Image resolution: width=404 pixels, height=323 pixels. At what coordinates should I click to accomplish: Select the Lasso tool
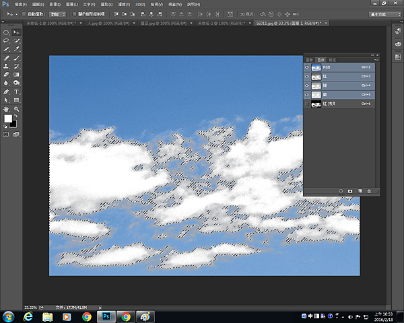[6, 40]
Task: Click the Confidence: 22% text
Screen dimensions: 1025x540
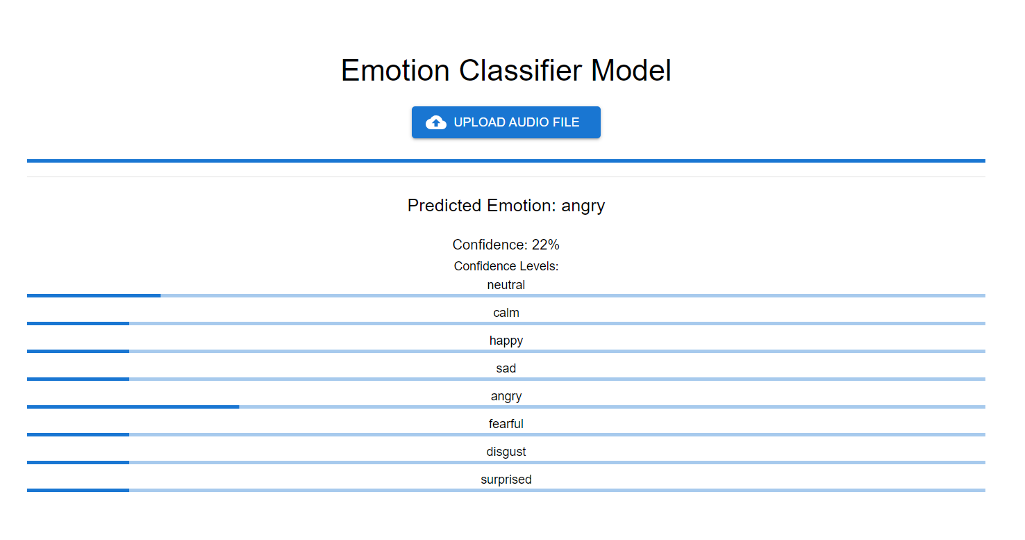Action: (x=506, y=245)
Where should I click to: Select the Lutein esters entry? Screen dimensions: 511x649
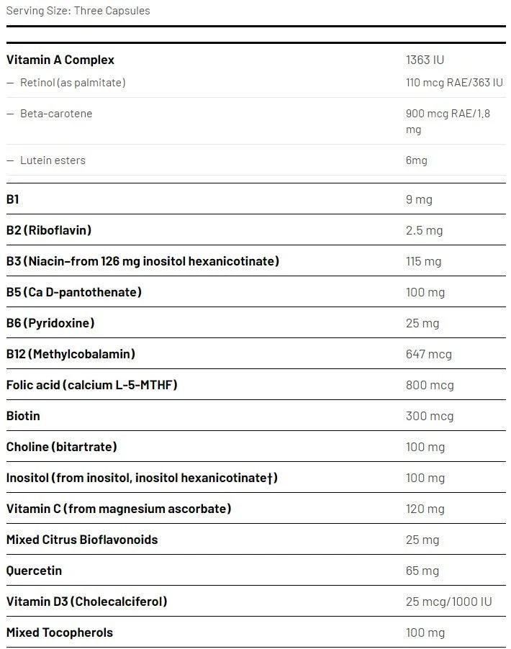pyautogui.click(x=256, y=160)
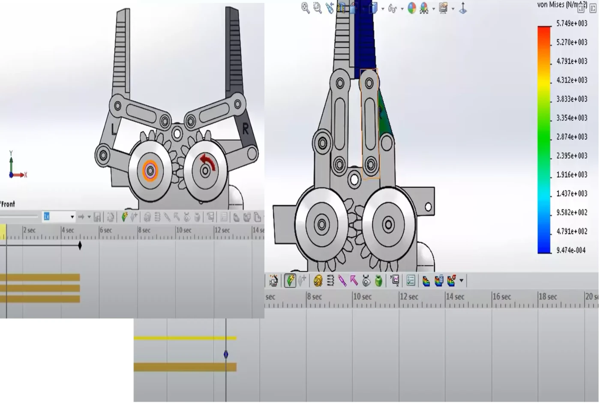Image resolution: width=600 pixels, height=403 pixels.
Task: Open Motion Study Properties
Action: pos(410,281)
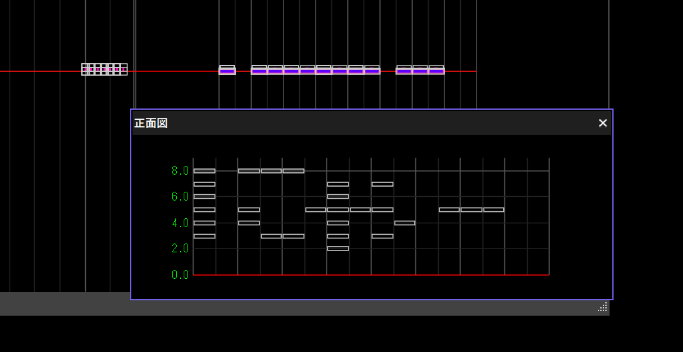Image resolution: width=683 pixels, height=352 pixels.
Task: Close the 正面図 panel
Action: pyautogui.click(x=603, y=123)
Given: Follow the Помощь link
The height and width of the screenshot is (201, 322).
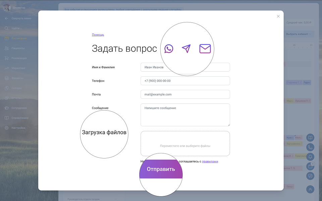Looking at the screenshot, I should click(98, 35).
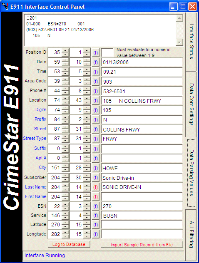The image size is (199, 263).
Task: Click the raw data box scroll down arrow
Action: pos(179,42)
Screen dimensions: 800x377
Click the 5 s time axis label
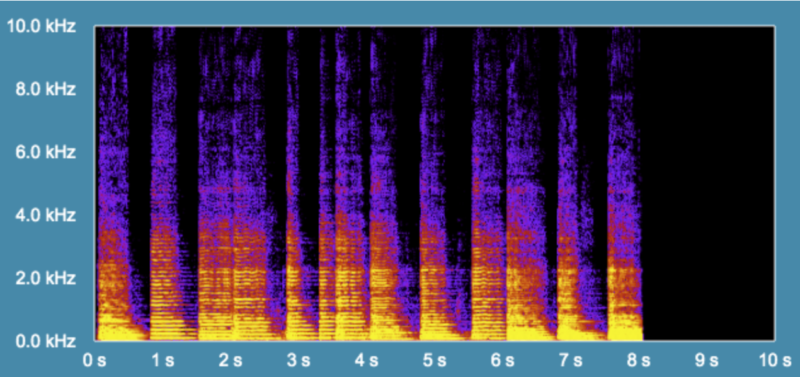(435, 361)
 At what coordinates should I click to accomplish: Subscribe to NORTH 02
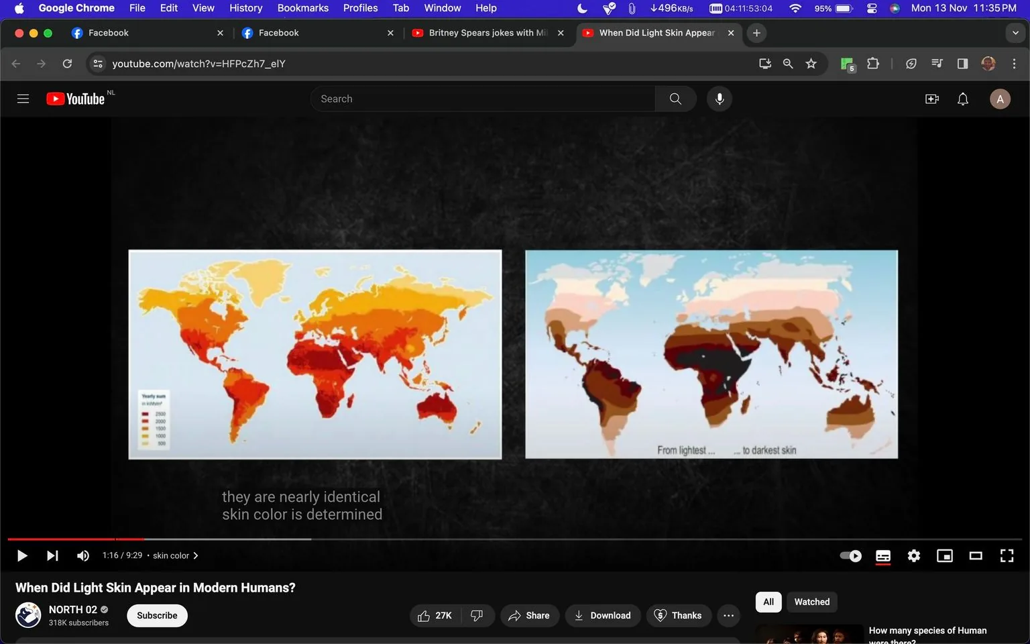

┄┄┄┄┄┄

**Assignment:**
Your output must reproduce the material above in full, with no pictures.

**Your solution:**
Image resolution: width=404 pixels, height=323 pixels. At what coordinates should I click to accomplish: Select the Lasso tool
[6, 40]
Task: Click the Confidence: 22% text
Screen dimensions: 1025x540
Action: (x=506, y=245)
Where should I click to: Select the Lutein esters entry? Screen dimensions: 511x649
pyautogui.click(x=256, y=160)
Image resolution: width=600 pixels, height=403 pixels.
Task: Open Motion Study Properties
Action: pos(410,281)
Image resolution: width=683 pixels, height=352 pixels.
Task: Close the 正面図 panel
Action: pyautogui.click(x=603, y=123)
Given: Follow the Помощь link
The height and width of the screenshot is (201, 322).
Looking at the screenshot, I should click(98, 35).
The image size is (199, 263).
Task: Click the raw data box scroll down arrow
Action: pos(179,42)
Screen dimensions: 800x377
Click the 5 s time axis label
(435, 361)
 At what coordinates should I click to accomplish: Subscribe to NORTH 02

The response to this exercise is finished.